++++ Records provided ++++

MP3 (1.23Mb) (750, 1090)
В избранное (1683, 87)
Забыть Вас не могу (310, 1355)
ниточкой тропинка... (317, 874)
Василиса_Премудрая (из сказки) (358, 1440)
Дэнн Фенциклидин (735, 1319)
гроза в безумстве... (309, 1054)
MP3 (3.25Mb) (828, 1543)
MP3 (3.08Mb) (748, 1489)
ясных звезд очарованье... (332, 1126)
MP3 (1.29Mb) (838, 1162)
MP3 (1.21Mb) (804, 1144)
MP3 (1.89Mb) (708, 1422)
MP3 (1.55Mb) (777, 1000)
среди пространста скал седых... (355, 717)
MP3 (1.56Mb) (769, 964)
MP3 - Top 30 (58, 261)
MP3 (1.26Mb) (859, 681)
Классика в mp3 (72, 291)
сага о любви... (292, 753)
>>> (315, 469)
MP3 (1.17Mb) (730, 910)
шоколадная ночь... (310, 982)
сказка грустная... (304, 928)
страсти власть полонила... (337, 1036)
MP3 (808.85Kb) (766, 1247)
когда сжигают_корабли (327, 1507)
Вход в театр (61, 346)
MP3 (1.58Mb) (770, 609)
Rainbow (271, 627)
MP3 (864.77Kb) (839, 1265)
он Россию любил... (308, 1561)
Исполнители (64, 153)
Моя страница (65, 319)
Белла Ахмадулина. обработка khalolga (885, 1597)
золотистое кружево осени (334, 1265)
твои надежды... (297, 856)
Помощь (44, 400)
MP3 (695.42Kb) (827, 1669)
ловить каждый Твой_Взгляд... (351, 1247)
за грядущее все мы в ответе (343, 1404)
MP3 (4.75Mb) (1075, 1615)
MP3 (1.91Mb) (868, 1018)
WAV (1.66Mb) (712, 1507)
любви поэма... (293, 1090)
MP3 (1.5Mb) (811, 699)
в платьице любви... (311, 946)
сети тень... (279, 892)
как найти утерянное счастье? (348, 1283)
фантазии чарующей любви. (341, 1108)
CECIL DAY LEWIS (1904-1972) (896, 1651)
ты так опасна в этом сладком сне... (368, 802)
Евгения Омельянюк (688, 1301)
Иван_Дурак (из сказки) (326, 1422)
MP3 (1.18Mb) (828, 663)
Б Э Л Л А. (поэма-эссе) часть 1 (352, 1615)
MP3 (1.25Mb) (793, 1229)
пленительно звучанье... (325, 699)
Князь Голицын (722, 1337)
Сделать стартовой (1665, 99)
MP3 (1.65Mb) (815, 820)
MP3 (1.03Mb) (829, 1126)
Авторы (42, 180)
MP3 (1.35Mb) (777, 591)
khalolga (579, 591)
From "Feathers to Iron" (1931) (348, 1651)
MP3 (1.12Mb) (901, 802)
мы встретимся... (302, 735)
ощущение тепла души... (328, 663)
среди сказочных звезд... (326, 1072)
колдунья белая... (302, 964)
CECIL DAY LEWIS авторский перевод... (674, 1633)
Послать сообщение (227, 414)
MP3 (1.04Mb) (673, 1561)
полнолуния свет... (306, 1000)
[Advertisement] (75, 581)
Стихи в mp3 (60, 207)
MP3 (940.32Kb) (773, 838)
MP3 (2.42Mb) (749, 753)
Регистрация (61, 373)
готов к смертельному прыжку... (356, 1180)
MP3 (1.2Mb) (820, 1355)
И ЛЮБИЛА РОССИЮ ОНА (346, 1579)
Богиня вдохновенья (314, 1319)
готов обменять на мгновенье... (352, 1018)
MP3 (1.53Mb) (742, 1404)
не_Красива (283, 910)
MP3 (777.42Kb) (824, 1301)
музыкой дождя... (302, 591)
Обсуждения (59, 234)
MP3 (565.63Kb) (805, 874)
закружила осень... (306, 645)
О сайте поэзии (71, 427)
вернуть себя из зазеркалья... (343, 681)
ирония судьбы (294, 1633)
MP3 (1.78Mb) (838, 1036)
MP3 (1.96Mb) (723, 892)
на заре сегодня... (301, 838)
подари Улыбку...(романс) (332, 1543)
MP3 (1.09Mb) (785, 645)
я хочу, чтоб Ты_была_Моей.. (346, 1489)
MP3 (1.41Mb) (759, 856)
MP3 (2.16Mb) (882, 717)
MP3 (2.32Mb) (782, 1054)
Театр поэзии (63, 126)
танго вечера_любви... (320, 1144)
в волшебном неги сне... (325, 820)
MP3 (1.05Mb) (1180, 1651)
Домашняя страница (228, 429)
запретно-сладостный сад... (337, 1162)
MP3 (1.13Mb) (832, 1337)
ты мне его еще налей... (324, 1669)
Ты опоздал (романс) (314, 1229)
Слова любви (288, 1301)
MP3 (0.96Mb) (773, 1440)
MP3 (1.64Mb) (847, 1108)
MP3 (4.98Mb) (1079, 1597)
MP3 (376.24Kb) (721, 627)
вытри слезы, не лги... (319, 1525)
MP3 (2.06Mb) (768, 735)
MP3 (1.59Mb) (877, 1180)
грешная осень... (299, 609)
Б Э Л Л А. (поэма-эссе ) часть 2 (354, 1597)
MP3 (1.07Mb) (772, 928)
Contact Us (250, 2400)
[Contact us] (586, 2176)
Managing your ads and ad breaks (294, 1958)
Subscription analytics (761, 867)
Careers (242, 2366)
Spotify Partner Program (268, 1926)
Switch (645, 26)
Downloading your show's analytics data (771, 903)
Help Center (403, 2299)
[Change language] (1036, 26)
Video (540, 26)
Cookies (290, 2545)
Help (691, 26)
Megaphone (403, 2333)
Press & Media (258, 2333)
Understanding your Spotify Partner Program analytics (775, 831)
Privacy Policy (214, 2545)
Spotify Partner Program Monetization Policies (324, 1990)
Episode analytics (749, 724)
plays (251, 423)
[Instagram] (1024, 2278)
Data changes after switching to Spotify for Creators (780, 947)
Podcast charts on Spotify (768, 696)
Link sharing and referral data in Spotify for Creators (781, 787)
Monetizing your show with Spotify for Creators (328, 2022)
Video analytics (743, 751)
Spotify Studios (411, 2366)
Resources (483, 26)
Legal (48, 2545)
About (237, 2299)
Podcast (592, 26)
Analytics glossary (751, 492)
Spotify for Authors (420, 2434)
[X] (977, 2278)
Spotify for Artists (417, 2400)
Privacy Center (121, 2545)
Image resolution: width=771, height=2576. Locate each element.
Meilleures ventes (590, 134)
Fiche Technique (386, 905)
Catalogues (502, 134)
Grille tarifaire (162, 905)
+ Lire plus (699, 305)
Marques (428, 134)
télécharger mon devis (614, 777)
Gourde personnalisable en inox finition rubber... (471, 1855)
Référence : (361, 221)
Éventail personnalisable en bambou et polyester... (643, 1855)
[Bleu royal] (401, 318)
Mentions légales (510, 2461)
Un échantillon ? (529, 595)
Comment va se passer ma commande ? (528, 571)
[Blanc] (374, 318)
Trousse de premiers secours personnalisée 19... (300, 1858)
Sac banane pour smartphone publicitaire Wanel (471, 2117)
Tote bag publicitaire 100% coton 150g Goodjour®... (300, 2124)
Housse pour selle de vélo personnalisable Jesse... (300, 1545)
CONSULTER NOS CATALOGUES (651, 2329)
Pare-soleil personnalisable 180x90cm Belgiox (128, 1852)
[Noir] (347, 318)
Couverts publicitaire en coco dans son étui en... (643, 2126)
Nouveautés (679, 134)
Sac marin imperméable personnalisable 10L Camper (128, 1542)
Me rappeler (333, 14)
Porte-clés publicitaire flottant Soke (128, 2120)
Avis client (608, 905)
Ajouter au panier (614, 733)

++++

Task to complete. Set down the preceding data verbatim. Every line belongs in the copy.

Answer section.
MP3 (1.23Mb) (750, 1090)
В избранное (1683, 87)
Забыть Вас не могу (310, 1355)
ниточкой тропинка... (317, 874)
Василиса_Премудрая (из сказки) (358, 1440)
Дэнн Фенциклидин (735, 1319)
гроза в безумстве... (309, 1054)
MP3 (3.25Mb) (828, 1543)
MP3 (3.08Mb) (748, 1489)
ясных звезд очарованье... (332, 1126)
MP3 (1.29Mb) (838, 1162)
MP3 (1.21Mb) (804, 1144)
MP3 (1.89Mb) (708, 1422)
MP3 (1.55Mb) (777, 1000)
среди пространста скал седых... (355, 717)
MP3 (1.56Mb) (769, 964)
MP3 - Top 30 (58, 261)
MP3 (1.26Mb) (859, 681)
Классика в mp3 (72, 291)
сага о любви... (292, 753)
>>> (315, 469)
MP3 (1.17Mb) (730, 910)
шоколадная ночь... (310, 982)
сказка грустная... (304, 928)
страсти власть полонила... (337, 1036)
MP3 (808.85Kb) (766, 1247)
когда сжигают_корабли (327, 1507)
Вход в театр (61, 346)
MP3 (1.58Mb) (770, 609)
Rainbow (271, 627)
MP3 (864.77Kb) (839, 1265)
он Россию любил... (308, 1561)
Исполнители (64, 153)
Моя страница (65, 319)
Белла Ахмадулина. обработка khalolga (885, 1597)
золотистое кружево осени (334, 1265)
твои надежды... (297, 856)
Помощь (44, 400)
MP3 (695.42Kb) (827, 1669)
ловить каждый Твой_Взгляд... (351, 1247)
за грядущее все мы в ответе (343, 1404)
MP3 (4.75Mb) (1075, 1615)
MP3 (1.91Mb) (868, 1018)
WAV (1.66Mb) (712, 1507)
любви поэма... (293, 1090)
MP3 (1.5Mb) (811, 699)
в платьице любви... (311, 946)
сети тень... (279, 892)
как найти утерянное счастье? (348, 1283)
фантазии чарующей любви. (341, 1108)
CECIL DAY LEWIS (1904-1972) (896, 1651)
ты так опасна в этом сладком сне... (368, 802)
Евгения Омельянюк (688, 1301)
Иван_Дурак (из сказки) (326, 1422)
MP3 (1.18Mb) (828, 663)
Б Э Л Л А. (поэма-эссе) часть 1 (352, 1615)
MP3 (1.25Mb) (793, 1229)
пленительно звучанье... (325, 699)
Князь Голицын (722, 1337)
Сделать стартовой (1665, 99)
MP3 (1.65Mb) (815, 820)
MP3 (1.03Mb) (829, 1126)
Авторы (42, 180)
MP3 (1.35Mb) (777, 591)
khalolga (579, 591)
From "Feathers to Iron" (1931) (348, 1651)
MP3 (1.12Mb) (901, 802)
мы встретимся... (302, 735)
ощущение тепла души... (328, 663)
среди сказочных звезд... (326, 1072)
колдунья белая... (302, 964)
CECIL DAY LEWIS авторский перевод... (674, 1633)
Послать сообщение (227, 414)
MP3 (1.04Mb) (673, 1561)
полнолуния свет... (306, 1000)
[Advertisement] (75, 581)
Стихи в mp3 (60, 207)
MP3 (940.32Kb) (773, 838)
MP3 (2.42Mb) (749, 753)
Регистрация (61, 373)
готов к смертельному прыжку... (356, 1180)
MP3 (1.2Mb) (820, 1355)
И ЛЮБИЛА РОССИЮ ОНА (346, 1579)
Богиня вдохновенья (314, 1319)
готов обменять на мгновенье... (352, 1018)
MP3 (1.53Mb) (742, 1404)
не_Красива (283, 910)
MP3 (777.42Kb) (824, 1301)
музыкой дождя... (302, 591)
Обсуждения (59, 234)
MP3 (565.63Kb) (805, 874)
закружила осень... (306, 645)
О сайте поэзии (71, 427)
вернуть себя из зазеркалья... (343, 681)
ирония судьбы (294, 1633)
MP3 (1.78Mb) (838, 1036)
MP3 (1.96Mb) (723, 892)
на заре сегодня... (301, 838)
подари Улыбку...(романс) (332, 1543)
MP3 (1.09Mb) (785, 645)
я хочу, чтоб Ты_была_Моей.. (346, 1489)
MP3 (1.41Mb) (759, 856)
MP3 (2.16Mb) (882, 717)
MP3 (2.32Mb) (782, 1054)
Театр поэзии (63, 126)
танго вечера_любви... (320, 1144)
в волшебном неги сне... (325, 820)
MP3 (1.05Mb) (1180, 1651)
Домашняя страница (228, 429)
запретно-сладостный сад... (337, 1162)
MP3 (1.13Mb) (832, 1337)
ты мне его еще налей... (324, 1669)
Ты опоздал (романс) (314, 1229)
Слова любви (288, 1301)
MP3 (0.96Mb) (773, 1440)
MP3 (1.64Mb) (847, 1108)
MP3 (4.98Mb) (1079, 1597)
MP3 (376.24Kb) (721, 627)
вытри слезы, не лги... (319, 1525)
MP3 (2.06Mb) (768, 735)
MP3 (1.59Mb) (877, 1180)
грешная осень... (299, 609)
Б Э Л Л А. (поэма-эссе ) часть 2 (354, 1597)
MP3 (1.07Mb) (772, 928)
Contact Us (250, 2400)
[Contact us] (586, 2176)
Managing your ads and ad breaks (294, 1958)
Subscription analytics (761, 867)
Careers (242, 2366)
Spotify Partner Program (268, 1926)
Switch (645, 26)
Downloading your show's analytics data (771, 903)
Help Center (403, 2299)
[Change language] (1036, 26)
Video (540, 26)
Cookies (290, 2545)
Help (691, 26)
Megaphone (403, 2333)
Press & Media (258, 2333)
Understanding your Spotify Partner Program analytics (775, 831)
Privacy Policy (214, 2545)
Spotify Partner Program Monetization Policies (324, 1990)
Episode analytics (749, 724)
plays (251, 423)
[Instagram] (1024, 2278)
Data changes after switching to Spotify for Creators (780, 947)
Podcast charts on Spotify (768, 696)
Link sharing and referral data in Spotify for Creators (781, 787)
Monetizing your show with Spotify for Creators (328, 2022)
Video analytics (743, 751)
Spotify Studios (411, 2366)
Resources (483, 26)
Legal (48, 2545)
About (237, 2299)
Podcast (592, 26)
Analytics glossary (751, 492)
Spotify for Authors (420, 2434)
[X] (977, 2278)
Spotify for Artists (417, 2400)
Privacy Center (121, 2545)
Image resolution: width=771, height=2576. Locate each element.
Meilleures ventes (590, 134)
Fiche Technique (386, 905)
Catalogues (502, 134)
Grille tarifaire (162, 905)
+ Lire plus (699, 305)
Marques (428, 134)
télécharger mon devis (614, 777)
Gourde personnalisable en inox finition rubber... (471, 1855)
Référence : (361, 221)
Éventail personnalisable en bambou et polyester... (643, 1855)
[Bleu royal] (401, 318)
Mentions légales (510, 2461)
Un échantillon ? (529, 595)
Comment va se passer ma commande ? (528, 571)
[Blanc] (374, 318)
Trousse de premiers secours personnalisée 19... (300, 1858)
Sac banane pour smartphone publicitaire Wanel (471, 2117)
Tote bag publicitaire 100% coton 150g Goodjour®... (300, 2124)
Housse pour selle de vélo personnalisable Jesse... (300, 1545)
CONSULTER NOS CATALOGUES (651, 2329)
Pare-soleil personnalisable 180x90cm Belgiox (128, 1852)
[Noir] (347, 318)
Couverts publicitaire en coco dans son étui en... (643, 2126)
Nouveautés (679, 134)
Sac marin imperméable personnalisable 10L Camper (128, 1542)
Me rappeler (333, 14)
Porte-clés publicitaire flottant Soke (128, 2120)
Avis client (608, 905)
Ajouter au panier (614, 733)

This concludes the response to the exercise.